» **Problem to work on**
Print all the records below, word for word and in full.

(Saved entries)
[Start of section]

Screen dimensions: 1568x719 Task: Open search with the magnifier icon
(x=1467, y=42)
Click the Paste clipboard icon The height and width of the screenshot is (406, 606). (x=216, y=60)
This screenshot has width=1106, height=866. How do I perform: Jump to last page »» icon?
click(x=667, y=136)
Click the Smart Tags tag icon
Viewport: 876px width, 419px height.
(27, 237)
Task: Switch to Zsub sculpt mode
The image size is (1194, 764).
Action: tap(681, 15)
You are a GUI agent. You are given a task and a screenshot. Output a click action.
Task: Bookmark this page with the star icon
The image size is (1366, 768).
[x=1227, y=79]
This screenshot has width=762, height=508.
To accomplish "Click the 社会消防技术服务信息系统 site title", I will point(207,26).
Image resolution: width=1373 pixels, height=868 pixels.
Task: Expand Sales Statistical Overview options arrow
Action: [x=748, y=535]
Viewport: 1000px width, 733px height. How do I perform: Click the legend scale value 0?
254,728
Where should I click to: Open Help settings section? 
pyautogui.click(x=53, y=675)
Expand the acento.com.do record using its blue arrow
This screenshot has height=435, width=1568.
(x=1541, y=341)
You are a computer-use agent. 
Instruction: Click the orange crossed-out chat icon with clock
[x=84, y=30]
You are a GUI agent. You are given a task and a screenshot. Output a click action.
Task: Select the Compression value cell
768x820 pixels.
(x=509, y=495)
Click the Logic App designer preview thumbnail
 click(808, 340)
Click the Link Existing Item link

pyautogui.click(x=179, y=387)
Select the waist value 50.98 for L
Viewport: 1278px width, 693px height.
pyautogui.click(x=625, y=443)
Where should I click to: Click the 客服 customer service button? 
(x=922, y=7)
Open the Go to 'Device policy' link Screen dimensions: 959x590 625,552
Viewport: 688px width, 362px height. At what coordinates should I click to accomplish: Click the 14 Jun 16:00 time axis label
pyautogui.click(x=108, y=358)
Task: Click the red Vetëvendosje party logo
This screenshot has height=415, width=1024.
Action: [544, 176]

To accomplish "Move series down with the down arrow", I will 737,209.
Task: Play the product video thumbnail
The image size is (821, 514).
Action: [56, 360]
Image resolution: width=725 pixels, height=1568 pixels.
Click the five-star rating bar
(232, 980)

[End of section]

» **Exercise solution**
Screen dimensions: 1568x719 Task: Open search with the magnifier icon
(x=1467, y=42)
Click the Paste clipboard icon The height and width of the screenshot is (406, 606). (x=216, y=60)
This screenshot has width=1106, height=866. How do I perform: Jump to last page »» icon?
click(x=667, y=136)
Click the Smart Tags tag icon
Viewport: 876px width, 419px height.
(27, 237)
Task: Switch to Zsub sculpt mode
The image size is (1194, 764).
Action: tap(681, 15)
You are a GUI agent. You are given a task and a screenshot. Output a click action.
Task: Bookmark this page with the star icon
The image size is (1366, 768).
[x=1227, y=79]
This screenshot has width=762, height=508.
To accomplish "Click the 社会消防技术服务信息系统 site title", I will point(207,26).
Image resolution: width=1373 pixels, height=868 pixels.
Task: Expand Sales Statistical Overview options arrow
Action: [x=748, y=535]
Viewport: 1000px width, 733px height. How do I perform: Click the legend scale value 0?
254,728
Where should I click to: Open Help settings section? 
pyautogui.click(x=53, y=675)
Expand the acento.com.do record using its blue arrow
This screenshot has height=435, width=1568.
(x=1541, y=341)
You are a computer-use agent. 
Instruction: Click the orange crossed-out chat icon with clock
[x=84, y=30]
You are a GUI agent. You are given a task and a screenshot. Output a click action.
Task: Select the Compression value cell
768x820 pixels.
(x=509, y=495)
Click the Logic App designer preview thumbnail
 click(808, 340)
Click the Link Existing Item link

pyautogui.click(x=179, y=387)
Select the waist value 50.98 for L
Viewport: 1278px width, 693px height.
pyautogui.click(x=625, y=443)
Where should I click to: Click the 客服 customer service button? 
(x=922, y=7)
Open the Go to 'Device policy' link Screen dimensions: 959x590 625,552
Viewport: 688px width, 362px height. At what coordinates should I click to accomplish: Click the 14 Jun 16:00 time axis label
pyautogui.click(x=108, y=358)
Task: Click the red Vetëvendosje party logo
This screenshot has height=415, width=1024.
Action: [544, 176]

To accomplish "Move series down with the down arrow", I will 737,209.
Task: Play the product video thumbnail
The image size is (821, 514).
Action: [56, 360]
Image resolution: width=725 pixels, height=1568 pixels.
Click the five-star rating bar
(232, 980)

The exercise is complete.